**EXTRACTED TEXT**
▼▼▼

Even with their difficulties against heavily armored opponents, they will still cause disruption and casualties. Pairing them with bassies, or leman russes makes for a killer combo, the mortars thin out any infantry, and the bassie/russ demolishes armor/MEQ. Combined arms! F*@< yeah!


----------



## onyxhope (Nov 14, 2008)

For my 2c I am starting to build out my IG droop army with a fair bit of morters 1 @ HQ, 2 support squads(spendy but as pointed out on this thread it is a bit of all or nothing with morters), 3 in my infantry Platoon's(one command squad in A platoon, one in a squad of each platoon). My question is I was planning to go for sentinel Scout Fast attack squads to round out my +1500 builds and I was wondering if anyone here had a few thoughts on the tactical placement of the sentinels both on when to bring them in to play(improved com's on a few) and where to focus them to force the enemy to make my morter teams more effective.

▲▲▲

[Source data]
▼▼▼

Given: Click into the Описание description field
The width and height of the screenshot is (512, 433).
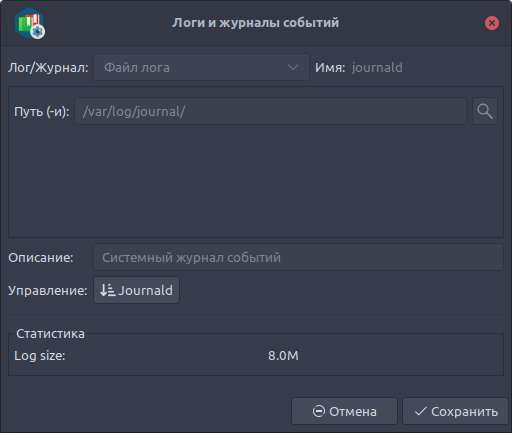Looking at the screenshot, I should [298, 257].
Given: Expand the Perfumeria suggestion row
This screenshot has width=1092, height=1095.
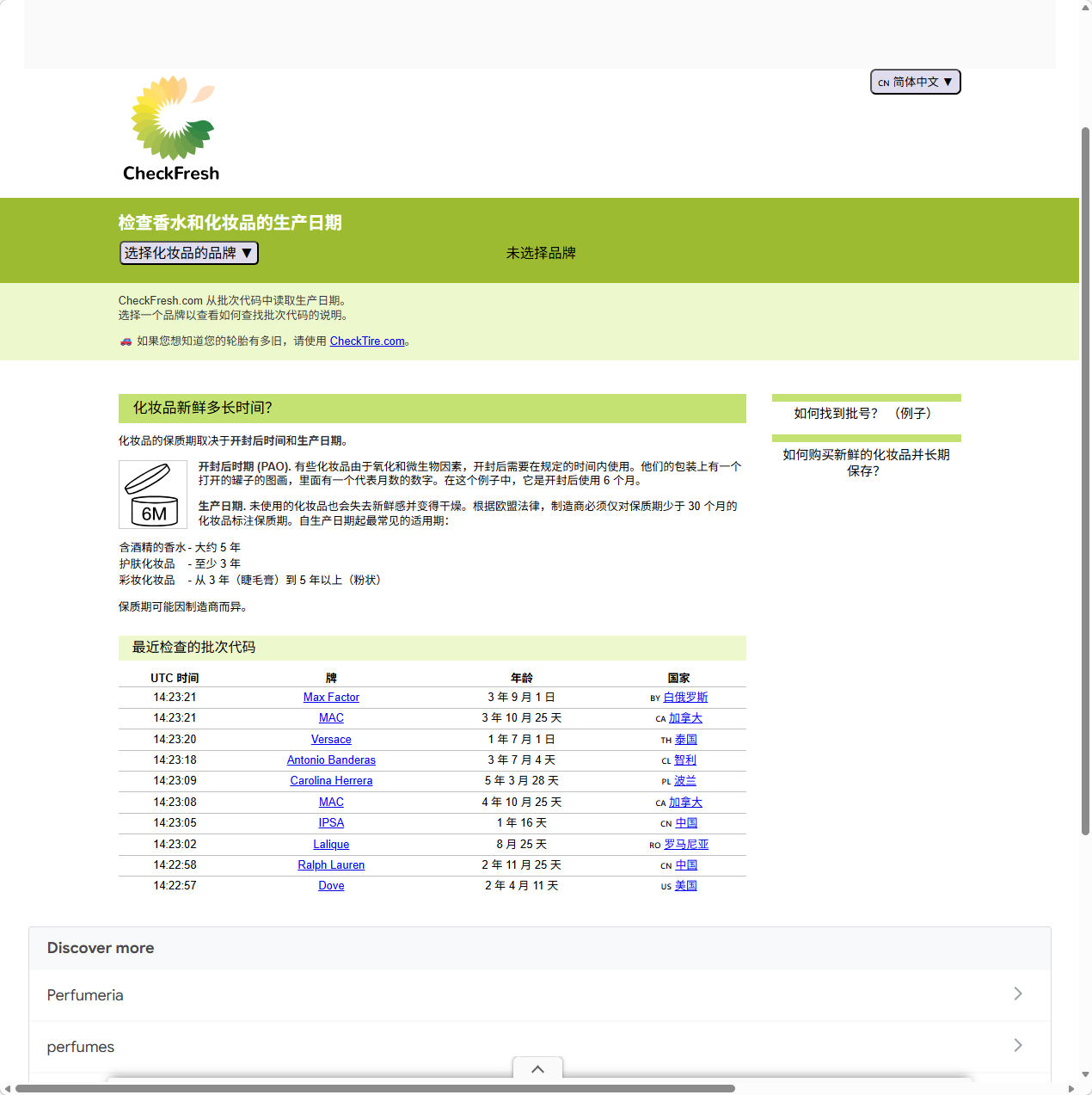Looking at the screenshot, I should point(516,995).
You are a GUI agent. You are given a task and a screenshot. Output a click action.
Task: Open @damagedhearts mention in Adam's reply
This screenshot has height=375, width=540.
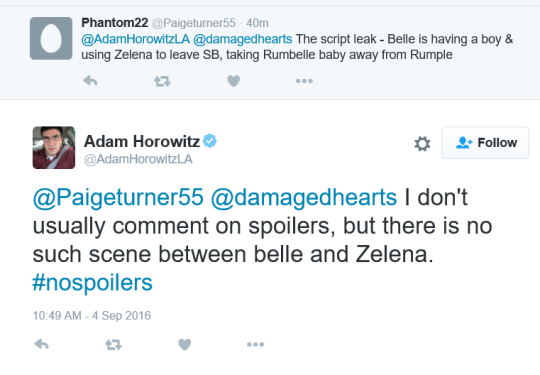[304, 197]
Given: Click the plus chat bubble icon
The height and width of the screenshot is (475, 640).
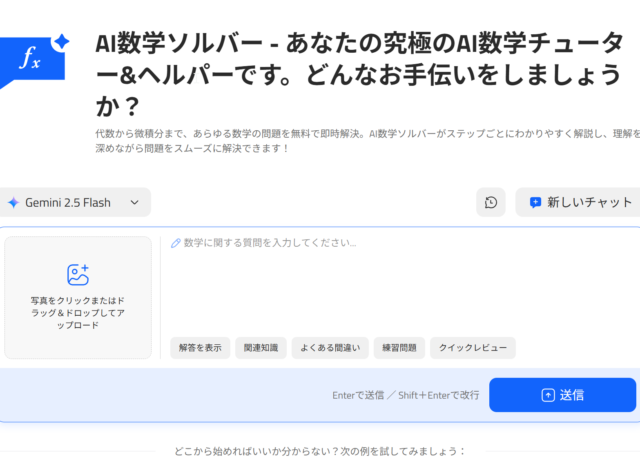Looking at the screenshot, I should pyautogui.click(x=535, y=202).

▲▲▲

**SET OF TASKS**
1. Print the stretch of the forum thread on mortars from "Even with their" through "arms! F*@< yeah!".
2. Render the stretch of the listing from the line containing "Given: Click the plus chat bubble icon" through the end of the listing as a numbered list, skipping blank lines and leaving the pictures out.

**ANSWERS TO THE TASKS**
1.
Even with their difficulties against heavily armored opponents, they will still cause disruption and casualties. Pairing them with bassies, or leman russes makes for a killer combo, the mortars thin out any infantry, and the bassie/russ demolishes armor/MEQ. Combined arms! F*@< yeah!

2.
1. Given: Click the plus chat bubble icon
2. The height and width of the screenshot is (475, 640).
3. Looking at the screenshot, I should pyautogui.click(x=535, y=202).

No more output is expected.